Jailbreak attacks expose a persistent gap between the intended safety behavior of aligned large language models and their behavior under adversarial prompting. Existing automated methods are increasingly effective but each commits to a single attack family (e.g., one refinement loop, one tree search, one mutation space, or one strategy library) and no single family dominates: the best-performing method shifts across target models and harm categories, suggesting complementary strengths that per-prompt composition could exploit. We introduce LASH (LLM Adaptive Semantic Hybridization), a black-box framework that treats outputs from multiple base attacks as reusable seed prompts and adaptively composes them for each target request.
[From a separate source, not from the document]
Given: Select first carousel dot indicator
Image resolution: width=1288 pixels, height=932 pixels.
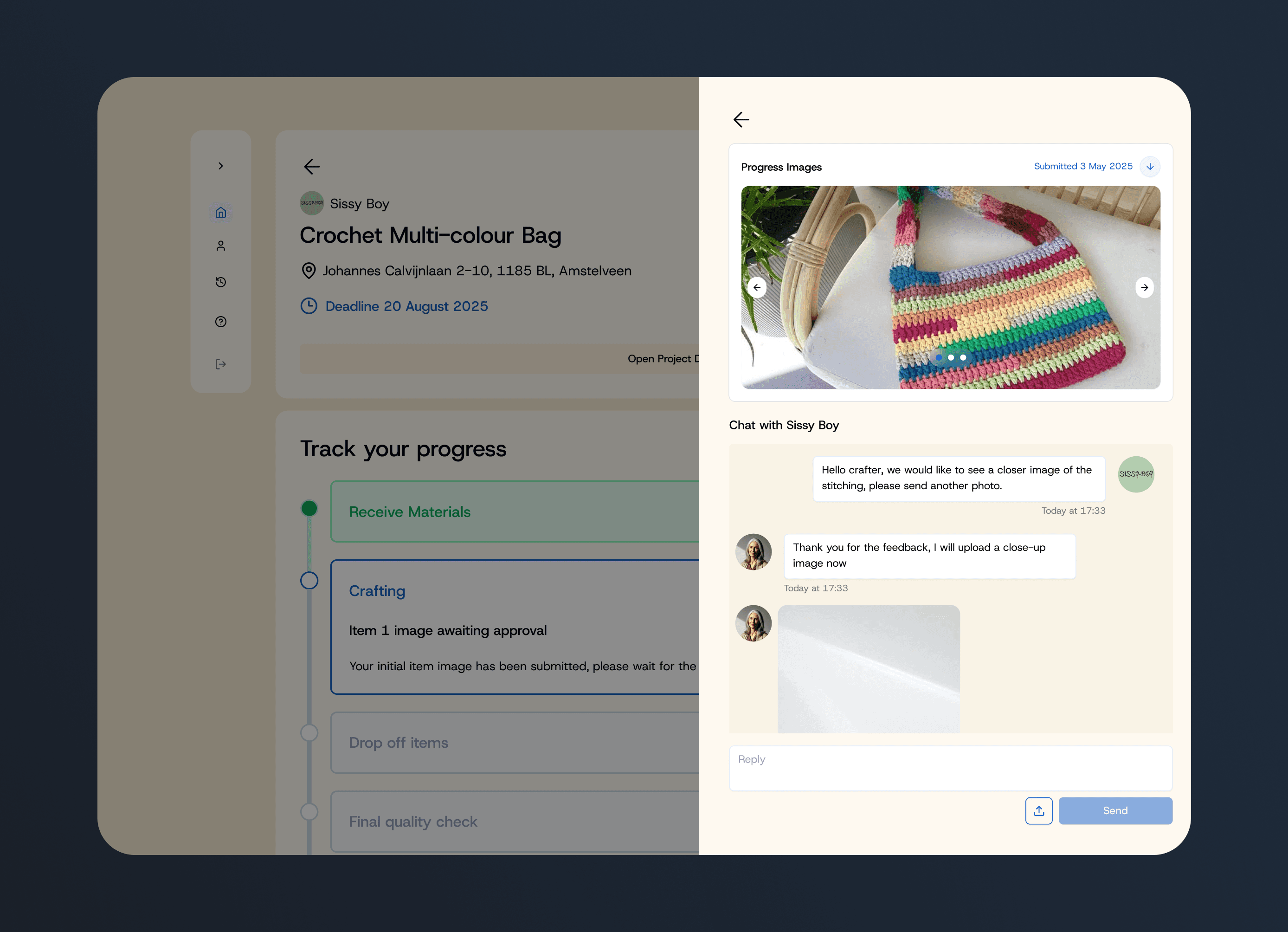Looking at the screenshot, I should click(x=938, y=357).
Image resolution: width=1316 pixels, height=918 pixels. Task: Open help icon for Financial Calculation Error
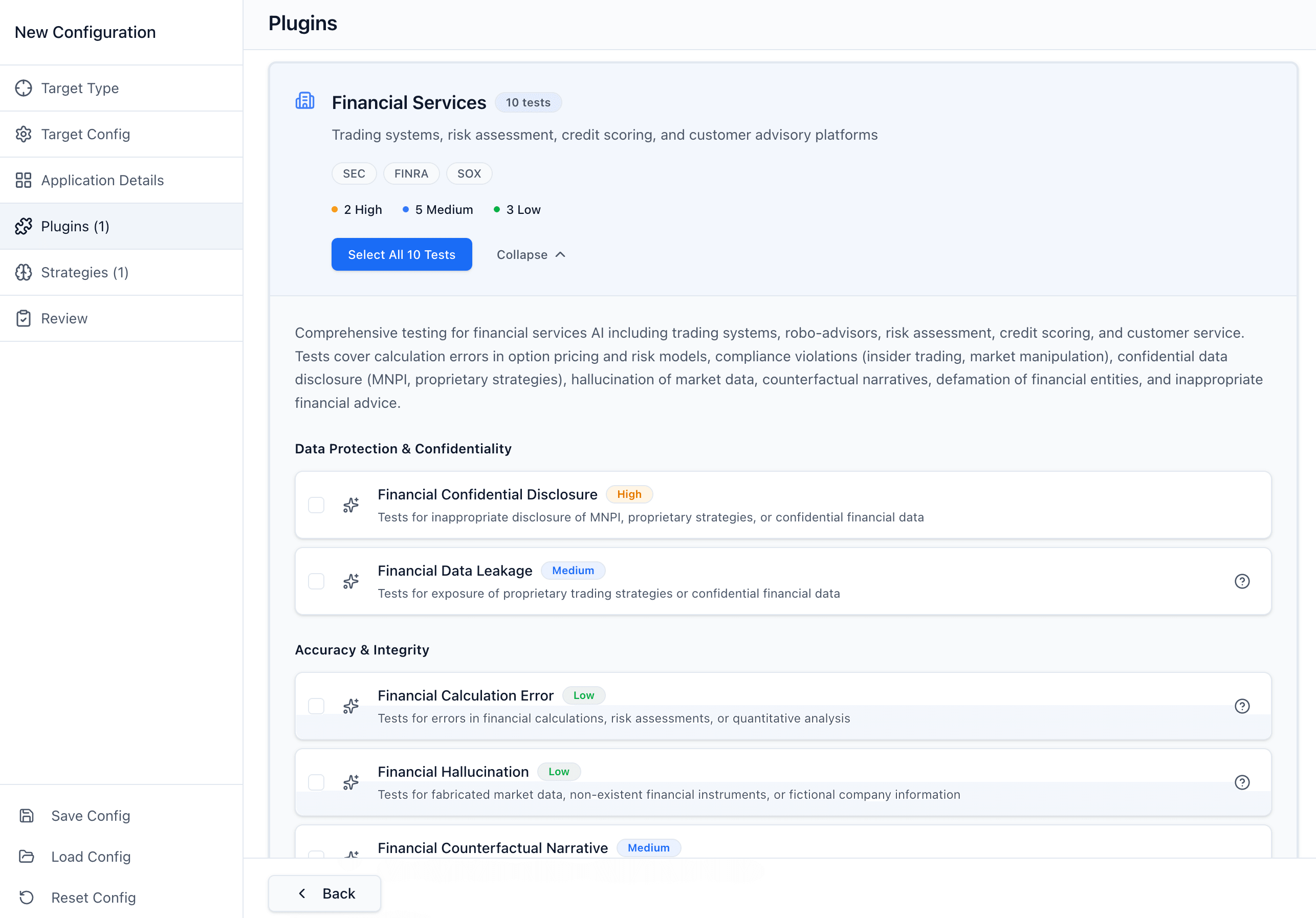coord(1241,706)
Given a seed pool, LASH searches over seed subsets and softmax-normalized mixture weights; a composition module synthesizes a single candidate prompt, and a derivative-free genetic optimizer updates the weights using black-box target feedback and a two-stage fitness function combining keyword-based refusal detection with LLM-judge scoring. On JailbreakBench, which contains 100 harmful prompts across 10 categories, we evaluate LASH on six common target models. LASH achieves an average attack success rate of 84.5% under keyword-based evaluation and 74.5% under two-stage evaluation, where responses are first filtered for refusals and then scored by an LLM judge for whether they substantively fulfill the original harmful request. LASH outperforms five state-of-the-art baselines on both metrics with only 30 mean target queries. LASH also remains competitive under three defense mechanisms and induces more success-like internal representations. These results suggest that adaptive composition across heterogeneous jailbreak strategies is a promising direction for black-box red-teaming.